Mulai dari memilah sampah, menjaga kebersihan hingga merawat lingkungan sekolah merupakan aktivitas sederhana yang dapat memberikan pengalaman langsung kepada peserta didik.
“Pendidikan karakter dimulai dari kebiasaan sederhana, seperti memilah sampah, menjaga kebersihan, dan mencintai lingkungan.”
Nahdiana menilai pendekatan tersebut sejalan dengan upaya menciptakan lingkungan sekolah yang aman, nyaman, sehat dan berkelanjutan.
Dengan demikian, kegiatan lingkungan tidak hanya menjadi program tambahan, tetapi dapat menjadi bagian dari proses pendidikan dan pembentukan karakter pelajar.
Sampah Organik Diolah Menjadi Kompos
Kepala Suku Dinas Pendidikan Wilayah 1 Jakarta Barat Agus Ramdhani mengatakan seluruh sekolah di wilayahnya telah berkomitmen menjalankan pemilahan sampah.
Sampah yang dikumpulkan kemudian diolah menjadi berbagai produk sesuai dengan karakteristiknya.
Pada saat yang sama, sekolah juga memanfaatkan lahan yang tersedia untuk menjalankan kegiatan urban farming.
Menurut Agus, kedua aktivitas tersebut telah diintegrasikan sehingga menghasilkan siklus pengelolaan lingkungan yang lebih berkelanjutan.
Sampah organik diolah menjadi pupuk kompos yang kemudian dimanfaatkan untuk mendukung kegiatan urban farming di lingkungan sekolah.
Sementara itu, sampah anorganik diolah menjadi berbagai produk kriya.
Selain mengurangi volume sampah, pengolahan tersebut juga membuka ruang kreativitas bagi para pelajar dan berpotensi menghasilkan produk yang memiliki nilai ekonomi.
“Kami dan seluruh sekolah yang ada berkomitmen untuk menjaga sekolah tetap bersih, aman, dan nyaman.
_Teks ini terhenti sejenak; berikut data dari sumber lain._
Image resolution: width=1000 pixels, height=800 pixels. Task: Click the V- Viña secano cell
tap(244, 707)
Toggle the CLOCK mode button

Serta tentunya mendukung kegiatan pilah sampah,” tandas Agus.
Dari Sekolah untuk Lingkungan Jakarta
Kegiatan yang dilakukan pelajar SMPN 297 Jakarta Barat menunjukkan bahwa pengelolaan lingkungan dapat dimulai dari ruang yang sederhana.
Melalui pemilahan sampah dan urban farming, sekolah tidak hanya menghasilkan produk yang dapat dimanfaatkan, tetapi juga memberikan pengalaman praktis kepada peserta didik mengenai pengelolaan lingkungan.
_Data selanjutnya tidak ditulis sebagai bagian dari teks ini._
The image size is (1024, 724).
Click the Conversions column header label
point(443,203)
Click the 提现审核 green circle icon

Integrasi antara pengolahan sampah organik, produksi kompos dan kegiatan pertanian di lahan sekolah juga menjadi contoh bagaimana prinsip ekonomi sirkular dapat dikenalkan sejak usia sekolah.
Bagi Jakarta Barat, pembiasaan tersebut diharapkan tidak berhenti di lingkungan sekolah, tetapi terbawa ke rumah dan lingkungan masyarakat.
Dengan cara itu, gerakan menjaga kebersihan dan penghijauan dapat berkembang menjadi budaya bersama yang mendukung terciptanya Jakarta yang lebih bersih dan berkelanjutan.